Provided records Block Start

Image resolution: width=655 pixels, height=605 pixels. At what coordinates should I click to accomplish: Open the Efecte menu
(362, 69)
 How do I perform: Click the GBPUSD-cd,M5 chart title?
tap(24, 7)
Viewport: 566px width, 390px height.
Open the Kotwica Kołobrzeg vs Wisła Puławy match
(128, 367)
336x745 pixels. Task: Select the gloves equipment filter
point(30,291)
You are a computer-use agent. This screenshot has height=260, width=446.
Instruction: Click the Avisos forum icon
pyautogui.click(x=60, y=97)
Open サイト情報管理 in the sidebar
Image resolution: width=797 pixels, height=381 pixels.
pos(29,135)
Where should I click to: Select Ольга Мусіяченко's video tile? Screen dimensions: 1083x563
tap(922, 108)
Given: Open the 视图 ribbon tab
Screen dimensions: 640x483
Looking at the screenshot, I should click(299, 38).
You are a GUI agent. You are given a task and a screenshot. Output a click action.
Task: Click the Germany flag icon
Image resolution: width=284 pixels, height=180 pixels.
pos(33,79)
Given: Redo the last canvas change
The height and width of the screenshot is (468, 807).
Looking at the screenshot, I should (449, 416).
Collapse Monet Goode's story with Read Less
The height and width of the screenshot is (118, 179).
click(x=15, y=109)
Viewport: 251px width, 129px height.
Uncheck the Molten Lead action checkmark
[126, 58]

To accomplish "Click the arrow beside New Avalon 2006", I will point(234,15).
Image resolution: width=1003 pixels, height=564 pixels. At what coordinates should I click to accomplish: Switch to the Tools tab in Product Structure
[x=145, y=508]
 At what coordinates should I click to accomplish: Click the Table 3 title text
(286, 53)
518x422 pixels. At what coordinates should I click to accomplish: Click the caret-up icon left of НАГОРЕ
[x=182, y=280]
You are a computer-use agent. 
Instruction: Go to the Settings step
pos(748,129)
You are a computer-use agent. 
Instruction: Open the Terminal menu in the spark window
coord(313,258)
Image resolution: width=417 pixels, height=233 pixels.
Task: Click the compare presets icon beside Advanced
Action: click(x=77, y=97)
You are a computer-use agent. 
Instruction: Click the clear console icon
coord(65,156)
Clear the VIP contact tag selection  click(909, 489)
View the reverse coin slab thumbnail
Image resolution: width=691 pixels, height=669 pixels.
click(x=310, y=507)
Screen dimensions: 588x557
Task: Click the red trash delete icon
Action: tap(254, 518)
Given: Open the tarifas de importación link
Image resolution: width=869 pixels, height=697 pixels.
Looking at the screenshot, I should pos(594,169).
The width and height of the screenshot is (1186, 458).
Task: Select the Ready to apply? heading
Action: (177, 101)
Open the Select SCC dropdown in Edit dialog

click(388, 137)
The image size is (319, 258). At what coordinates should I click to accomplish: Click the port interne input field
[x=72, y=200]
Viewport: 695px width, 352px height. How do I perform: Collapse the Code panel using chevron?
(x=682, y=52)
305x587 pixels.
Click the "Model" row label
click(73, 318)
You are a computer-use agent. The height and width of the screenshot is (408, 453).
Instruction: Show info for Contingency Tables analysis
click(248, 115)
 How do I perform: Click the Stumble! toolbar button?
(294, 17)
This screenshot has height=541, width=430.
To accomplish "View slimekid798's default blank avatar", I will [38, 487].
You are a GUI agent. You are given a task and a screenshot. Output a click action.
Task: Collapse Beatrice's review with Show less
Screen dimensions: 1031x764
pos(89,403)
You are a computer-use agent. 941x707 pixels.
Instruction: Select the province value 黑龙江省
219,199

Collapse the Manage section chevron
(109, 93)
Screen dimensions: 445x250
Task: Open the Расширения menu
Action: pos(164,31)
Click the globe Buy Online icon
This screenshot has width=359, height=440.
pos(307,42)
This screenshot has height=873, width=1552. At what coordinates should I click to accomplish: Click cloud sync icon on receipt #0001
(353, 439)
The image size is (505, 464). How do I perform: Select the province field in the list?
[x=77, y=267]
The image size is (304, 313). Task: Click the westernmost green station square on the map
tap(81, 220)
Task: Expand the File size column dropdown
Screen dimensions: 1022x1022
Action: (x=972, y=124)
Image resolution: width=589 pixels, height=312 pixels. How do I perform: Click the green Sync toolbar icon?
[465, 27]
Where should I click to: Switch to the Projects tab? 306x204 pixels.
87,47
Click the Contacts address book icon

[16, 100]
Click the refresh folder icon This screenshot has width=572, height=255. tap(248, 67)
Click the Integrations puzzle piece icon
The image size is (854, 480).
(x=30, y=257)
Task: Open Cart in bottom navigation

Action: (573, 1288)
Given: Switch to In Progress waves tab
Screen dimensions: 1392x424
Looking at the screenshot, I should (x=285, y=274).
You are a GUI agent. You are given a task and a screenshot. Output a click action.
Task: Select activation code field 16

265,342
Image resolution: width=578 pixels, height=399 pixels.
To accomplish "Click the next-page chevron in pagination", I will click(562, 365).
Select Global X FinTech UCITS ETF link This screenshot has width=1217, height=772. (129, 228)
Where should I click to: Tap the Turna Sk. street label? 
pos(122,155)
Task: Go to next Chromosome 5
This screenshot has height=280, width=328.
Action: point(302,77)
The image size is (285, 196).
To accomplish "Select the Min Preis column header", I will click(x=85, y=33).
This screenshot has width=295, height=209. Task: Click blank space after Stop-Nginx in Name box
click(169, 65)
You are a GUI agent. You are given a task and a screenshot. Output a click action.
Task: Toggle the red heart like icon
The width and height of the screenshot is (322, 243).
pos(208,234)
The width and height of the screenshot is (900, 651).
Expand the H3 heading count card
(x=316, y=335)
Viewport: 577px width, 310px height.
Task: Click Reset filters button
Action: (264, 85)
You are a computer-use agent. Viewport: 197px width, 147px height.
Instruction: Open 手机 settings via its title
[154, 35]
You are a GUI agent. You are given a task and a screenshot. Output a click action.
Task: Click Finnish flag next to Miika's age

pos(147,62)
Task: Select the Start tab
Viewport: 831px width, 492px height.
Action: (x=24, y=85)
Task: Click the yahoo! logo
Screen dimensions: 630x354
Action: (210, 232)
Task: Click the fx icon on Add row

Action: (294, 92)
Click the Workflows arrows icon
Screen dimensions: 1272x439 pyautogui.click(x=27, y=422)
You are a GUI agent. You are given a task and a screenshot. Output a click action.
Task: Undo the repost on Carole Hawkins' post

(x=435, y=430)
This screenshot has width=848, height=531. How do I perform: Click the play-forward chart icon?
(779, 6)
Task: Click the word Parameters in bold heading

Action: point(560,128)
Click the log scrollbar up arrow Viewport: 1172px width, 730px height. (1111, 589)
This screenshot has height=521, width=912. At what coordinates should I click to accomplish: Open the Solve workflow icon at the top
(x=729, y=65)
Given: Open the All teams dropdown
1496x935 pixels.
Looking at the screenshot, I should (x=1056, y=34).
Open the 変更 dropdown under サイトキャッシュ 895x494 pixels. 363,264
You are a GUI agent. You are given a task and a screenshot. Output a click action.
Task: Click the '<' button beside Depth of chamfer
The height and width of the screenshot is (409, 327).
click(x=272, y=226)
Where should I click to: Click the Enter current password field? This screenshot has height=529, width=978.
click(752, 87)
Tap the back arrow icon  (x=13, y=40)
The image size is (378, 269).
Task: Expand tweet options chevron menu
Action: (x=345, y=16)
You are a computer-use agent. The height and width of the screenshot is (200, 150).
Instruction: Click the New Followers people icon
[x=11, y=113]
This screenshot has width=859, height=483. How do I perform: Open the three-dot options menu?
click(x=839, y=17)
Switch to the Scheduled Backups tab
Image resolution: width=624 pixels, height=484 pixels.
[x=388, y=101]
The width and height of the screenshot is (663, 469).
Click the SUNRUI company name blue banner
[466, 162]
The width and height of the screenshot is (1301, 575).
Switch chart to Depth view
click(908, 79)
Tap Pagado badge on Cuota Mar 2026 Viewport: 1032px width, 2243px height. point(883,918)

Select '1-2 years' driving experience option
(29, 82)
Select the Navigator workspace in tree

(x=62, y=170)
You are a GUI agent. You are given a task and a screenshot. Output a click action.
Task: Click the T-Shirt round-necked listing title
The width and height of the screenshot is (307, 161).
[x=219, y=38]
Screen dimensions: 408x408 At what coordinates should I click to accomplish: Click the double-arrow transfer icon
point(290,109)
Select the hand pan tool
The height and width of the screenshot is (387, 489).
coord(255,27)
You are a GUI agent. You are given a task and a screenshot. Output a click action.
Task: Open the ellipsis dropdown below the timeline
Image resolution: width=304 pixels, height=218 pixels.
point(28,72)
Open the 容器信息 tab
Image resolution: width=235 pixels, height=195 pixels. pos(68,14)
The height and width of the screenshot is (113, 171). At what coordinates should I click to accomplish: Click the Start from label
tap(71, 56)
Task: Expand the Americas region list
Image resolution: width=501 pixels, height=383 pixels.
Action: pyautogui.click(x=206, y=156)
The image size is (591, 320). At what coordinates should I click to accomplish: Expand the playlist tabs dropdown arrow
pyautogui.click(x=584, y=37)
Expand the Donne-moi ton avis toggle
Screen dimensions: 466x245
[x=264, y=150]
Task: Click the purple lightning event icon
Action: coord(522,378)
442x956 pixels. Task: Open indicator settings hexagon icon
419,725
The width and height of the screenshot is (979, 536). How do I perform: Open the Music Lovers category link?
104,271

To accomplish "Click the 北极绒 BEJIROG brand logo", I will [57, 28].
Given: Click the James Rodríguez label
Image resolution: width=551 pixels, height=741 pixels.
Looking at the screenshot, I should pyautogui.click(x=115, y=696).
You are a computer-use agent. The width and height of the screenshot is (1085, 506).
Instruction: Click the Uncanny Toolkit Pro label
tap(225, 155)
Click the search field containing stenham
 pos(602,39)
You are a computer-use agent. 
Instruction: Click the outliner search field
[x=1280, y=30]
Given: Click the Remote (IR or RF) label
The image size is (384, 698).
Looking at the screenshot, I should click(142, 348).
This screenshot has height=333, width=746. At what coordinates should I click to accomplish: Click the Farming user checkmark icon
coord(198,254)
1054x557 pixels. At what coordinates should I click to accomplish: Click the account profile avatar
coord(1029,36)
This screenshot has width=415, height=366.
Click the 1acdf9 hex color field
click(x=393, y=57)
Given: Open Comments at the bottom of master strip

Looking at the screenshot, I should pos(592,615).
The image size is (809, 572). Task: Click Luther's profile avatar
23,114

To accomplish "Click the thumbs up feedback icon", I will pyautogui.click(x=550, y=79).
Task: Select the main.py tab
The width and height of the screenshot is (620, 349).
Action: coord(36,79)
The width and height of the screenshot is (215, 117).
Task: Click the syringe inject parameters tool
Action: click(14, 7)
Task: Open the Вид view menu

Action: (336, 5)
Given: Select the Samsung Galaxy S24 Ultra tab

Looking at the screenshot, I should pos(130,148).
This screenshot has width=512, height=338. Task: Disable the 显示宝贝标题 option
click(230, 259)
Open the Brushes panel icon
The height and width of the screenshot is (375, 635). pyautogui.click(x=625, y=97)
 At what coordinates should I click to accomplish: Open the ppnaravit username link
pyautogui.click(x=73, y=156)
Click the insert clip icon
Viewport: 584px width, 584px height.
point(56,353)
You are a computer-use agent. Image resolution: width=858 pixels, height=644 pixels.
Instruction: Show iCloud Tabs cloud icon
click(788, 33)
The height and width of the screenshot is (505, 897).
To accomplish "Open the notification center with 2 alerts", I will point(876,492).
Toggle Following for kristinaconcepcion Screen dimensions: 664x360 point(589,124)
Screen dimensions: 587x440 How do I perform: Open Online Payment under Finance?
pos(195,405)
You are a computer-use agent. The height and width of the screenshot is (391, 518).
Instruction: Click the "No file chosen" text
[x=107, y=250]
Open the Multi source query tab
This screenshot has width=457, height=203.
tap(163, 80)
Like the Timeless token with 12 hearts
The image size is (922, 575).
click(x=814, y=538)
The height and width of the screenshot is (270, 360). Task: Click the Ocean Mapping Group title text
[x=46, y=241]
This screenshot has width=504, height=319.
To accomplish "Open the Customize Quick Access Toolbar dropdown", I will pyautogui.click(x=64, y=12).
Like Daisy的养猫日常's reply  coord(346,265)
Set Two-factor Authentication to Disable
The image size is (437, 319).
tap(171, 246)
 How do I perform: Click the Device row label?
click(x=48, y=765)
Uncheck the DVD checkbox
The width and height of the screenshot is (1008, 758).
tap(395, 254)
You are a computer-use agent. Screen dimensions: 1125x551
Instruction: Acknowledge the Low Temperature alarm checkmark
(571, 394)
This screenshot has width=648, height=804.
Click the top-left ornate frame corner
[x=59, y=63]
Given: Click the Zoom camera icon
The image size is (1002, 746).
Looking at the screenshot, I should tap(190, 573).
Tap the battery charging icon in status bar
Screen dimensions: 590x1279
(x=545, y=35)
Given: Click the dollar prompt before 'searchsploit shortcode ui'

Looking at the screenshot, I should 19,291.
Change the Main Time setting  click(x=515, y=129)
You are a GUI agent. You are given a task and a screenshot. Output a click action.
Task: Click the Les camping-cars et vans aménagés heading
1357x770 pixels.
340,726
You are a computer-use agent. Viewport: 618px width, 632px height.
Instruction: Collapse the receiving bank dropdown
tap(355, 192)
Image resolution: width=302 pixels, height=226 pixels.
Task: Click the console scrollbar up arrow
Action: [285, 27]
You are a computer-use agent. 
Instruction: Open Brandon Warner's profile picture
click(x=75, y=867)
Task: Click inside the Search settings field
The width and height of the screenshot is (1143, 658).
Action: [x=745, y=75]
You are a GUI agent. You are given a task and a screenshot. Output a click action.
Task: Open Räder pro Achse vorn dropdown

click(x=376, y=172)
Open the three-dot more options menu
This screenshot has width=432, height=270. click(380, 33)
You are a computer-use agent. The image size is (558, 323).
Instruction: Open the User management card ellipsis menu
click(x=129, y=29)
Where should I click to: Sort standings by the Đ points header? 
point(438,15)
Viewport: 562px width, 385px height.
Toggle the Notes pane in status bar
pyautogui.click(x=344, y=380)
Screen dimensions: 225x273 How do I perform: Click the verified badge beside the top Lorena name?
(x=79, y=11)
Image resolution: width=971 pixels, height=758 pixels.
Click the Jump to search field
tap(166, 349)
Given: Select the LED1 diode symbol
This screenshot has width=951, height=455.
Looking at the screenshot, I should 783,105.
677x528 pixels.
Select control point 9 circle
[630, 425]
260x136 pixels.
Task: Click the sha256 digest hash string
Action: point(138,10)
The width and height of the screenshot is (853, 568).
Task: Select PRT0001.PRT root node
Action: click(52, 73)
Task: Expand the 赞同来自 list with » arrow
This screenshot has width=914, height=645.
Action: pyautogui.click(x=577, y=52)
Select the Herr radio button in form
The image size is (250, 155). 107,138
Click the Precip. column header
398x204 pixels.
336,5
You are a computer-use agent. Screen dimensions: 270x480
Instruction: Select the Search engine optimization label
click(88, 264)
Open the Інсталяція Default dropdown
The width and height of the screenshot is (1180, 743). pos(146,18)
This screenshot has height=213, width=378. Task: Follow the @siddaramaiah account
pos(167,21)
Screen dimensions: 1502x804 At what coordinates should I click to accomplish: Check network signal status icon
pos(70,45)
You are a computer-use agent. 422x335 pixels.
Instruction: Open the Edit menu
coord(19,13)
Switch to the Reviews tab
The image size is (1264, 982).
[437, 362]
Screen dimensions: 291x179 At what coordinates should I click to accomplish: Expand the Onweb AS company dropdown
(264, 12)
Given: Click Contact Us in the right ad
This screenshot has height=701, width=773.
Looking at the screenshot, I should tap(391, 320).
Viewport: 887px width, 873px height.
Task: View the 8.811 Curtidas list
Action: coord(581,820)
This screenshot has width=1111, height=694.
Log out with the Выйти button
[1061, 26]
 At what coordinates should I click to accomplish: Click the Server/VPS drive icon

Provided records Block End

_Requirement_:
Print only what lies in the material above starting at the line with "You are a computer-use agent. Screen dimensions: 1125x551" and ending at the line with "Viewport: 562px width, 385px height.", every line exactly as given.

_Expected answer_:
You are a computer-use agent. Screen dimensions: 1125x551
Instruction: Acknowledge the Low Temperature alarm checkmark
(571, 394)
This screenshot has width=648, height=804.
Click the top-left ornate frame corner
[x=59, y=63]
Given: Click the Zoom camera icon
The image size is (1002, 746).
Looking at the screenshot, I should tap(190, 573).
Tap the battery charging icon in status bar
Screen dimensions: 590x1279
(x=545, y=35)
Given: Click the dollar prompt before 'searchsploit shortcode ui'

Looking at the screenshot, I should 19,291.
Change the Main Time setting  click(x=515, y=129)
You are a GUI agent. You are given a task and a screenshot. Output a click action.
Task: Click the Les camping-cars et vans aménagés heading
1357x770 pixels.
340,726
You are a computer-use agent. Viewport: 618px width, 632px height.
Instruction: Collapse the receiving bank dropdown
tap(355, 192)
Image resolution: width=302 pixels, height=226 pixels.
Task: Click the console scrollbar up arrow
Action: [285, 27]
You are a computer-use agent. 
Instruction: Open Brandon Warner's profile picture
click(x=75, y=867)
Task: Click inside the Search settings field
The width and height of the screenshot is (1143, 658).
Action: [x=745, y=75]
You are a GUI agent. You are given a task and a screenshot. Output a click action.
Task: Open Räder pro Achse vorn dropdown

click(x=376, y=172)
Open the three-dot more options menu
This screenshot has width=432, height=270. click(380, 33)
You are a computer-use agent. The image size is (558, 323).
Instruction: Open the User management card ellipsis menu
click(x=129, y=29)
Where should I click to: Sort standings by the Đ points header? 
point(438,15)
Viewport: 562px width, 385px height.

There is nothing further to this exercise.